The Soviet project is by no means a historical relic; its experience is relevant and even crucial to contemporary politics. The heroic feats of the Soviet people live on in Cuba, China, Vietnam, Laos and Korea; in Venezuela, Bolivia and Kerala; in socialist-oriented and progressive states and movements around the world. Even in the territories of the former Soviet Union and the former socialist states in Europe, the memory of better times lives on – not least in the considerable defence and retention of Soviet achievements, traditions and forms in Belarus.

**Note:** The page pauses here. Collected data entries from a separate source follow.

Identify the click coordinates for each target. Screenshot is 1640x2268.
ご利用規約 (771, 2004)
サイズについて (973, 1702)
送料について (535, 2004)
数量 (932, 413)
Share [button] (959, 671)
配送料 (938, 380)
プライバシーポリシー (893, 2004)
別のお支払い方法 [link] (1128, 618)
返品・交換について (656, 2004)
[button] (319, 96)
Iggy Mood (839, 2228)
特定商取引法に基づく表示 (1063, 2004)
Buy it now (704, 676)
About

Their populations are starting, as Fidel Castro predicted they would, to regret the counter-revolution, to miss ‘those orderly countries, where everyone had clothes, food, medicine, education, and there was no crime, no mafia’; they are beginning to ‘realize the great historic mistake they made when they destroyed socialism’ (‘Fidel Castro In Vietnam’, 1996).
The way to honour the legacy of the Soviet Union is to study it, to learn from its great successes and its sad demise, and to leverage this history towards a global socialist future. Such is the task left to our generation by the Soviet workers. In spite of the rolling back of the first wave of socialist advance, Marxism remains as relevant as ever, and socialism has a bright future in the world.